Key Points

  • Treatment with a BRAF and MEK inhibitor can achieve a sustained response in BRAFV600-mutant Langerhans cell histiocytosis.

  • Detection of plasma BRAFV600-mutant circulating tumor DNA is a promising biomarker for monitoring disease activity in this entity.

Introduction

Langerhans cell histiocytosis (LCH) is a rare CD1a+ malignancy derived from myeloid progenitor cells.1  It can affect any organ, but it affects mostly the skeleton.

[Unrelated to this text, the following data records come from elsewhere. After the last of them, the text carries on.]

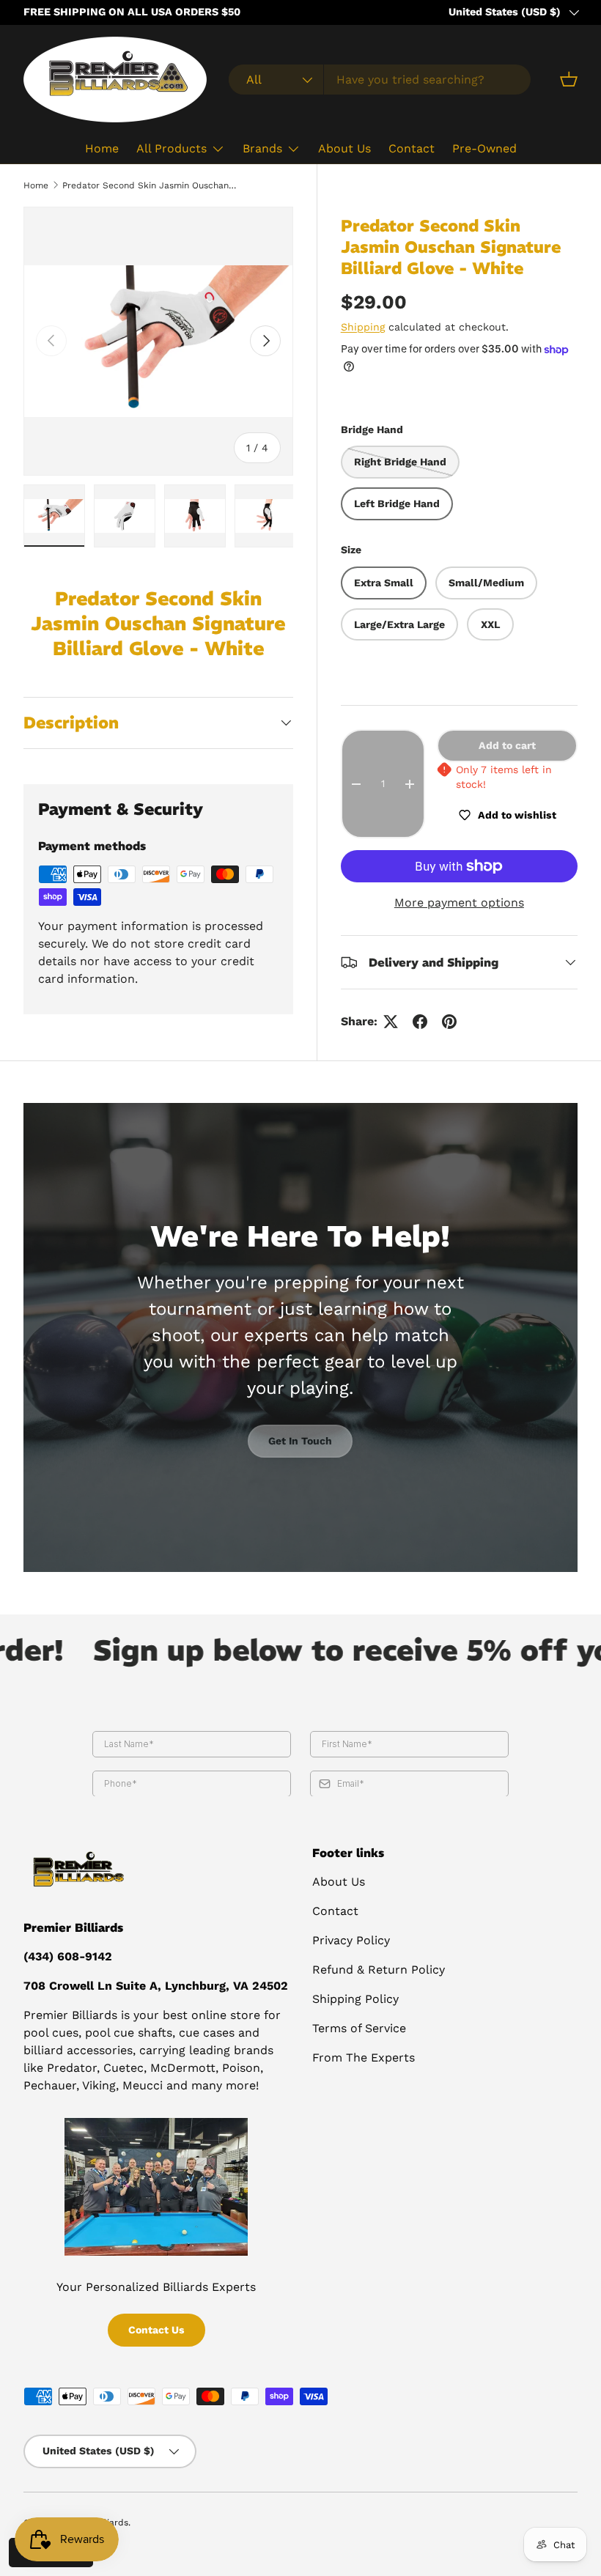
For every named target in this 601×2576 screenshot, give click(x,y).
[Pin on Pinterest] (449, 1021)
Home (102, 148)
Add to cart (507, 745)
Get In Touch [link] (300, 1441)
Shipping (363, 327)
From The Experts (363, 2057)
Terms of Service (359, 2028)
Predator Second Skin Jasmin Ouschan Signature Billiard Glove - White (150, 185)
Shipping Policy (355, 1999)
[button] (569, 79)
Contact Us (156, 2330)
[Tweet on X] (390, 1021)
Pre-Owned (484, 148)
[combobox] (380, 79)
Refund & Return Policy (378, 1970)
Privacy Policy (351, 1940)
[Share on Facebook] (420, 1021)
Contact (411, 148)
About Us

Signal proteins in the mitogen-activated protein kinase (MAPK) pathway (or RAS-RAF-MEK-ERK pathway) are frequently mutated in LCH and lead to the constitutive activation of this oncogenic pathway. Activating BRAF mutations at the V600E position are present in ∼50% of cases, and mutations in MAP2K1/MEK1 encoding MEK are found in 19% of cases. These mutations are mutually exclusive.2,3 

There are multiple reports of the successful treatment of BRAFV600-mutant LCH with BRAF inhibitors (vemurafenib and dabrafenib) as monotherapy. A response rate of 61.5% was reported with vemurafenib in a phase 2 trial involving patients with BRAFV600-mutant LCH and Erdheim-Chester disease (ECD; a CD1a non-Langerhans histiocytic disorder characterized by a BRAFV600E mutation in 50% of cases).4  In BRAFV600-mutant melanoma, dual blockade of the MAPK pathway using a BRAF plus MEK inhibitor results in higher efficacy and less toxicity compared with monotherapy with a BRAF inhibitor (ie, combination therapy eliminated the incidence of BRAF inhibitor–induced palmoplantar hyperkeratosis and secondary skin malignancies, including skin papilloma, keratoacanthoma, and cutaneous squamous cell carcinoma).5-7  The potential of combined BRAF-MEK inhibition has not been fully explored in BRAF-mutant histiocytoses.

Quantitative assessment of plasma BRAFV600-mutant circulating tumor DNA (ctDNA) offers a reliable noninvasive method for diagnosing and monitoring patients with BRAFV600-mutant melanoma during treatment with BRAF-MEK inhibitors.8  It has been proposed as a complementary diagnostic tool in BRAFV600-mutant histiocytoses.9  Plasma BRAFV600-mutant ctDNA has been investigated in case series of LCH as a monitoring tool during treatment with chemotherapy, in which a decrease in ctDNA correlated with disease response.10,11 

Case description

We report the case of an adult patient with LCH who was treated with the combination of dabrafenib (BRAF inhibitor) and trametinib (MEK inhibitor). Serial measurements of the copy number of plasma BRAFV600E-mutant ctDNA reflected the response to therapy, early relapse after treatment interruption, and successful retreatment.

Methods

Quantification of BRAFV600-mutant ctDNA was performed by using blood collected at baseline and at multiple time points during treatment. Blood samples were processed and analyzed as reported previously.8  Fluorodeoxyglucose positron emission tomography/computed tomography (FDG-PET/CT) was performed for metabolic staging. Amplicon sequencing of exons 11 and 15 of the BRAF gene was performed on the tissue sample. Next-generation sequencing analysis was performed twice to achieve a mean of 500 reads for each exon. The patient provided written informed consent by using a local medical ethics committee-approved form.

Results and discussion

A 41-year-old woman was diagnosed in August 2009 with central diabetes insipidus. Imaging of the pituitary gland was compatible with hypophysitis. An extensive work-up was not suggestive for autoimmune disease, sarcoidosis, or histiocytosis. She was treated with desmopressin.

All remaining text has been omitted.